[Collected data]
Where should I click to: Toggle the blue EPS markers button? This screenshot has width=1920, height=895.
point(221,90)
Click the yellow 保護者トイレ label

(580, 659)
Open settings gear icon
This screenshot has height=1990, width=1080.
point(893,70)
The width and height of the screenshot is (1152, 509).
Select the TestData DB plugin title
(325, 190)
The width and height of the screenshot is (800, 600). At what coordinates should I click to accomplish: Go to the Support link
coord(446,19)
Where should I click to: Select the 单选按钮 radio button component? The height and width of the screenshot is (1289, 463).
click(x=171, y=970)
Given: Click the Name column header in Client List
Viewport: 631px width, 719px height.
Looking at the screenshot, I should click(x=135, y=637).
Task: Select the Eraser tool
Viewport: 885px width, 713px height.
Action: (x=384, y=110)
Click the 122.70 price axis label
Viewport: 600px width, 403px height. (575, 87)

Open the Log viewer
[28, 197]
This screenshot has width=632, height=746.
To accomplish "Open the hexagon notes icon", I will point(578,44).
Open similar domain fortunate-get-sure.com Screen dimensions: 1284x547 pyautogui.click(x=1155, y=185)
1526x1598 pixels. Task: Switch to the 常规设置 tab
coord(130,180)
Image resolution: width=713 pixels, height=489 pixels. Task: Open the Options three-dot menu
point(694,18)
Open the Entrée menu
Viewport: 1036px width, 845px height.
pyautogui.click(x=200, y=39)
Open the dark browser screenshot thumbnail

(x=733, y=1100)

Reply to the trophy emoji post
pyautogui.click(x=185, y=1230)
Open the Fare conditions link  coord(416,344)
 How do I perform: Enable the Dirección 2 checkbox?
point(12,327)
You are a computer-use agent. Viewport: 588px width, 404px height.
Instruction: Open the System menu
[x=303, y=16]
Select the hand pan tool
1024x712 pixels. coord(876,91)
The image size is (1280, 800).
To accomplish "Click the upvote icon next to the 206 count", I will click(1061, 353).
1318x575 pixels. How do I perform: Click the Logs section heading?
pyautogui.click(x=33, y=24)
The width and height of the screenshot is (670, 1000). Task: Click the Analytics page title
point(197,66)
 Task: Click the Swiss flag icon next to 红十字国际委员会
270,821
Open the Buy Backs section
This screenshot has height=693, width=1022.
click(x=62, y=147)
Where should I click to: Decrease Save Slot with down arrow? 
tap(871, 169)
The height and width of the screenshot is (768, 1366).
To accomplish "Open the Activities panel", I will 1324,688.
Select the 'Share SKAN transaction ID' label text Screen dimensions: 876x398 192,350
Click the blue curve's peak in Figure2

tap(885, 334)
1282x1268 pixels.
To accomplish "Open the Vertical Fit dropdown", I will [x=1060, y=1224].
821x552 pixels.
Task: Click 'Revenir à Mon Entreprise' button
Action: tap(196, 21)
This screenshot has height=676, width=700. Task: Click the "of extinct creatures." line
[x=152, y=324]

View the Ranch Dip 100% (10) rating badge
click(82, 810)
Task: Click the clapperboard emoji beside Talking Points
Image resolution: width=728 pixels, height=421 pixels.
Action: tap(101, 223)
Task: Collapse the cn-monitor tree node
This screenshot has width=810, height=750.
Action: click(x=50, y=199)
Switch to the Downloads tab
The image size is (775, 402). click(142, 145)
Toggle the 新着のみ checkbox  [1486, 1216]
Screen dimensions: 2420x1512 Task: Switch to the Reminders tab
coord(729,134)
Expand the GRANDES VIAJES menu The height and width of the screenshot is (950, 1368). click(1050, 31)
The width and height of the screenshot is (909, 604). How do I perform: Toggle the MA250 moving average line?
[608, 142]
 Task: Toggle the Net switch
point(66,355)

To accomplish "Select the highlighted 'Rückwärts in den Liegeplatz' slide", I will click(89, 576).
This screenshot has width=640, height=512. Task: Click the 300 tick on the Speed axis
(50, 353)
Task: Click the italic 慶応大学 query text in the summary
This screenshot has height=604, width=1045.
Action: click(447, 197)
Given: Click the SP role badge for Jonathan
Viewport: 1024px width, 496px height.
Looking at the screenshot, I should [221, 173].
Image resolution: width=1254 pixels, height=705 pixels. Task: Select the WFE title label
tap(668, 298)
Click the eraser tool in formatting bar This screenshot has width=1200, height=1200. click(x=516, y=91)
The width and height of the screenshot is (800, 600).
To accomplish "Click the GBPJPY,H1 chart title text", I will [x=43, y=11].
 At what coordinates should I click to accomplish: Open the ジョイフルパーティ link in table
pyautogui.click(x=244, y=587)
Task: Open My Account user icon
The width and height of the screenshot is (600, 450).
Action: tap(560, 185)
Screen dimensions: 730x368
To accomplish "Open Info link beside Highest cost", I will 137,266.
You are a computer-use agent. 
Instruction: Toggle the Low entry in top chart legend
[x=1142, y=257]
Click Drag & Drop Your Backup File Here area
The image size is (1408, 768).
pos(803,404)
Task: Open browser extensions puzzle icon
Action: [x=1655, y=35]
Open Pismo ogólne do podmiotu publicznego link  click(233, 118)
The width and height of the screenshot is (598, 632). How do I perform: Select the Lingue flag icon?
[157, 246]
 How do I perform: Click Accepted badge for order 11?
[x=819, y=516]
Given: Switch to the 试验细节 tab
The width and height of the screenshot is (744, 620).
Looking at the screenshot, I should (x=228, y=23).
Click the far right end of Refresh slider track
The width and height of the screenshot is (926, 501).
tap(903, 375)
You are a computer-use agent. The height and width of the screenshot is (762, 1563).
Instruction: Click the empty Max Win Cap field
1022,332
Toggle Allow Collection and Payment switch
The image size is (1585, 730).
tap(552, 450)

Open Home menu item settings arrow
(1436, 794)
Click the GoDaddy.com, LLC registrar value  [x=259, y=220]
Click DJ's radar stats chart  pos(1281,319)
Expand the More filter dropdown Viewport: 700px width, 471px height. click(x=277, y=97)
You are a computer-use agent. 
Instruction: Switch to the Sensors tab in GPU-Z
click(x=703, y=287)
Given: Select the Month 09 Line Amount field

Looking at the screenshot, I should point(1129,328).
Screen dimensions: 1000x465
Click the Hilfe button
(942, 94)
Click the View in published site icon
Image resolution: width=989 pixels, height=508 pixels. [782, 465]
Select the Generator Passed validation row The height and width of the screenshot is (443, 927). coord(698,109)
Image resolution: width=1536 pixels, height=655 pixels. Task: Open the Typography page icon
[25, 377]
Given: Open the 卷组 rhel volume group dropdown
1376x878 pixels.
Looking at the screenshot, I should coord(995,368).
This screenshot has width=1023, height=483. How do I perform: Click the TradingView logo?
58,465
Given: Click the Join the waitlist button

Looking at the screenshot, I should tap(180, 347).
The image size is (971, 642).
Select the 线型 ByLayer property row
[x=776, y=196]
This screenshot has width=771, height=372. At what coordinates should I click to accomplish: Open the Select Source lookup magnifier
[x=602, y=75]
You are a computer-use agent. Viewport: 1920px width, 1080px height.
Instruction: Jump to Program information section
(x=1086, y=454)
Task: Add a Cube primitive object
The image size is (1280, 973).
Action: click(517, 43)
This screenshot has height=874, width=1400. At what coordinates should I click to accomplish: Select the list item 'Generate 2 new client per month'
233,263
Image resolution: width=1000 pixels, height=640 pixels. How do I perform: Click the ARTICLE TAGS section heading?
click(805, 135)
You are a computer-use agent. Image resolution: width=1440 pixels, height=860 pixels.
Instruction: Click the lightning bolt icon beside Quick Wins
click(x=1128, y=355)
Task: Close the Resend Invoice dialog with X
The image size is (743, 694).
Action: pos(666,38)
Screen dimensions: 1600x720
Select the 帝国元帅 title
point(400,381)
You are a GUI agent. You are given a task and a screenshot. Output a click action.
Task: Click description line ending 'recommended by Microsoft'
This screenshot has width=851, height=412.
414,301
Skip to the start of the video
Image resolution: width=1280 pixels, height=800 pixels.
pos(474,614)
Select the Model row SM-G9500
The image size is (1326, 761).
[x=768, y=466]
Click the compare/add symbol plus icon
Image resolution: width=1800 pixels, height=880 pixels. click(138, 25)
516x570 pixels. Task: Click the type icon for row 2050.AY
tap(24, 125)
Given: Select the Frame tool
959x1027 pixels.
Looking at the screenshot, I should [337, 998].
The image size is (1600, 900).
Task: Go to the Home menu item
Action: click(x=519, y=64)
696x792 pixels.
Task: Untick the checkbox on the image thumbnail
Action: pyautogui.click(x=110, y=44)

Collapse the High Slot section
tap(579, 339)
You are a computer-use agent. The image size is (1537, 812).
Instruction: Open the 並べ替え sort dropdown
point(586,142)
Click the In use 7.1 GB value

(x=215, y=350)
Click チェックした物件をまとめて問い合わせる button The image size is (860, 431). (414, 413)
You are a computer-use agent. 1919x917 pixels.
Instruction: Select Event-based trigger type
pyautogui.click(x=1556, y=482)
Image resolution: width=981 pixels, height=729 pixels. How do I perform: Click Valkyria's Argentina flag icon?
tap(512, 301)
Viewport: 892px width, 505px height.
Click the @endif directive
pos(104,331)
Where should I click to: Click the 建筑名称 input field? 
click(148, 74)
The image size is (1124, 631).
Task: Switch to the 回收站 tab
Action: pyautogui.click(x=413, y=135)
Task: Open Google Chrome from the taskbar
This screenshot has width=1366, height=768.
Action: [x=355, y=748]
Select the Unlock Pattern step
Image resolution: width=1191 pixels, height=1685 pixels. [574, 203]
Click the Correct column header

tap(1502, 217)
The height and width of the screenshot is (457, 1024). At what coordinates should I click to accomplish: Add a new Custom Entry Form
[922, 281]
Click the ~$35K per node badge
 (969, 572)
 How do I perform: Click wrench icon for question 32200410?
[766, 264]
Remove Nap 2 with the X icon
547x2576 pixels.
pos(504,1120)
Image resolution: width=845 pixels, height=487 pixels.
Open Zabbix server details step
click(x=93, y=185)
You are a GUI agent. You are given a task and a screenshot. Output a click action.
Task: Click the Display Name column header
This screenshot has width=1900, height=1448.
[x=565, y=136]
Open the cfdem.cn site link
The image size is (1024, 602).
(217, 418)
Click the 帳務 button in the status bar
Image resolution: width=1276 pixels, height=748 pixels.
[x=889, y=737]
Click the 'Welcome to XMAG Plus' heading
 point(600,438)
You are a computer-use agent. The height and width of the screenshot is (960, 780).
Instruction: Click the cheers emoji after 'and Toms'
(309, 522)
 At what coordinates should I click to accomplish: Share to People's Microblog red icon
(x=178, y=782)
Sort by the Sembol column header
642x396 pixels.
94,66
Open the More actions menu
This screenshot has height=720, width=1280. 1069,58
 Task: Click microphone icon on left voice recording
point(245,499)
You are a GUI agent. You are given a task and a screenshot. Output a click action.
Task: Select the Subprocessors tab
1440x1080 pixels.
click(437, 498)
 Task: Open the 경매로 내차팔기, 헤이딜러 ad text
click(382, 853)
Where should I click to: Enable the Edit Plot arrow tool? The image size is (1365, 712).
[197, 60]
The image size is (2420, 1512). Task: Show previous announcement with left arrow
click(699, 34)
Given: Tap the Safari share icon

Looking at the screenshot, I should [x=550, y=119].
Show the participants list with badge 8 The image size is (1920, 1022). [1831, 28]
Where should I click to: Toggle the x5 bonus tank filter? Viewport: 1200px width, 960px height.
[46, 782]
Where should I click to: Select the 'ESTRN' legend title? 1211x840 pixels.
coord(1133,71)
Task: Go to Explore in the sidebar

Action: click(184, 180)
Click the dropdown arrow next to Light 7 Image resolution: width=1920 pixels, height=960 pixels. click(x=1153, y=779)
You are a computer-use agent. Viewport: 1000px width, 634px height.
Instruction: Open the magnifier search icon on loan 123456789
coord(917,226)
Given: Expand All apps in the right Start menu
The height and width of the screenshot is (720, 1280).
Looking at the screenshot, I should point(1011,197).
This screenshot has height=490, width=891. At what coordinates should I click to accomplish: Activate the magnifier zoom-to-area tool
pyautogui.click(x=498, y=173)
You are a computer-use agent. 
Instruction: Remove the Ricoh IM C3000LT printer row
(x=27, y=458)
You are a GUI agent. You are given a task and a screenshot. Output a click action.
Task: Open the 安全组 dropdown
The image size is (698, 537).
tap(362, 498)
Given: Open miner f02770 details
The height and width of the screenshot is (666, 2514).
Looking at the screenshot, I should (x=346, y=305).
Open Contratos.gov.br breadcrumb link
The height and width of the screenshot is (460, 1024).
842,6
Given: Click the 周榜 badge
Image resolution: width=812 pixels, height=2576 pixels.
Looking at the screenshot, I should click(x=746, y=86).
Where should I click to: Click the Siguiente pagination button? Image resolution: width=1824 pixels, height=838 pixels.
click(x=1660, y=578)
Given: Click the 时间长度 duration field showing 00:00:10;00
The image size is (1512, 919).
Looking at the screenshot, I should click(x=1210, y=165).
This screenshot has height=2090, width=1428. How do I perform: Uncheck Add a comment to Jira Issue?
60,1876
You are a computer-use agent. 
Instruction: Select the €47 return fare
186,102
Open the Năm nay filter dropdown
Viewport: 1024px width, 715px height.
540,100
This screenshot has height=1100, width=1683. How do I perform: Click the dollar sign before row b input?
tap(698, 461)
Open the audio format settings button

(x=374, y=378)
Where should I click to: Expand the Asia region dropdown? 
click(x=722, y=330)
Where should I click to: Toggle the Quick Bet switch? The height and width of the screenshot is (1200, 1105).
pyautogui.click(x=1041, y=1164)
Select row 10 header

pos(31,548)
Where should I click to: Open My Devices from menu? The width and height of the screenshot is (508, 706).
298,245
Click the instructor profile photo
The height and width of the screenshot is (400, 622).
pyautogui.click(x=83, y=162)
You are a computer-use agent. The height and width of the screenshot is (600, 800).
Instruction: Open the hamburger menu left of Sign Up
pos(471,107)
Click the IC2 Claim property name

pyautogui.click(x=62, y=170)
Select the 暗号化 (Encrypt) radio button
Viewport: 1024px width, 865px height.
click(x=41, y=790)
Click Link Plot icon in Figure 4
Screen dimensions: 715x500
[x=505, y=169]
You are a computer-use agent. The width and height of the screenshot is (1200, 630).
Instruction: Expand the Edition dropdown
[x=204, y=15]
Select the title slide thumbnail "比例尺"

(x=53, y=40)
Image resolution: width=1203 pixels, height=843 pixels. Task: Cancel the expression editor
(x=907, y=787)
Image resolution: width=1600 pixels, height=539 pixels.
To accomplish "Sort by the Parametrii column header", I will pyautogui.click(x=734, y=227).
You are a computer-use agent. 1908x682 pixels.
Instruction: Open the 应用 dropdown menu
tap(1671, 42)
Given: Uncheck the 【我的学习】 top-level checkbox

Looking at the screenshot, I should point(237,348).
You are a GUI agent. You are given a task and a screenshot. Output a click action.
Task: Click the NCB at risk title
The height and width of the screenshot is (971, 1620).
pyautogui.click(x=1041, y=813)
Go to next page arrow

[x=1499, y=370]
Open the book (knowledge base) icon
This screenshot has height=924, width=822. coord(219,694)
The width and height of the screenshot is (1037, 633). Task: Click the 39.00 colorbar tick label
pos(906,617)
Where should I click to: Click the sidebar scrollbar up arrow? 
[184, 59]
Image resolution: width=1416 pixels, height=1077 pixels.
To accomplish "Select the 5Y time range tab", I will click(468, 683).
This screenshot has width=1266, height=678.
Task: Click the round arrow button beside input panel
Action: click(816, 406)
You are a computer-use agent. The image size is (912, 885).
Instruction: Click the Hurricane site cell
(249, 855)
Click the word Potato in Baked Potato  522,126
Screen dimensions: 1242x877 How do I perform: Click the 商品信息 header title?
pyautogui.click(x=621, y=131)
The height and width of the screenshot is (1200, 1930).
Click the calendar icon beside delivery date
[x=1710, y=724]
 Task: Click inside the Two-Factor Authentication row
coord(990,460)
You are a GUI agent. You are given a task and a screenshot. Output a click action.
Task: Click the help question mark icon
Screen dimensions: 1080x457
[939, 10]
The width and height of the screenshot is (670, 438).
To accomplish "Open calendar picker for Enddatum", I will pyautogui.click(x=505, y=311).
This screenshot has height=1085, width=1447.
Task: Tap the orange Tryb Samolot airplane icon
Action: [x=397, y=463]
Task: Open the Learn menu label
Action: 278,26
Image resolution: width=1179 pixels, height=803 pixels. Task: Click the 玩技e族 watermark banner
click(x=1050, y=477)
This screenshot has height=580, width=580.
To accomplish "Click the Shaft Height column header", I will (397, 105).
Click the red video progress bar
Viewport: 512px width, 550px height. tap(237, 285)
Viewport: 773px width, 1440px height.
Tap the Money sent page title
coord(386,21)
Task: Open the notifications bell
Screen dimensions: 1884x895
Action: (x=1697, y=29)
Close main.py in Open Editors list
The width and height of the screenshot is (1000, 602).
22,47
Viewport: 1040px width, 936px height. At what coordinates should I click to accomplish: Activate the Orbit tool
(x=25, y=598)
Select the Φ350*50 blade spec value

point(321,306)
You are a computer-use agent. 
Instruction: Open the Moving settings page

## The problem
Reproduce all lines from the records above that include the word "Close".

## Your response
Task: Close the Resend Invoice dialog with X
Close main.py in Open Editors list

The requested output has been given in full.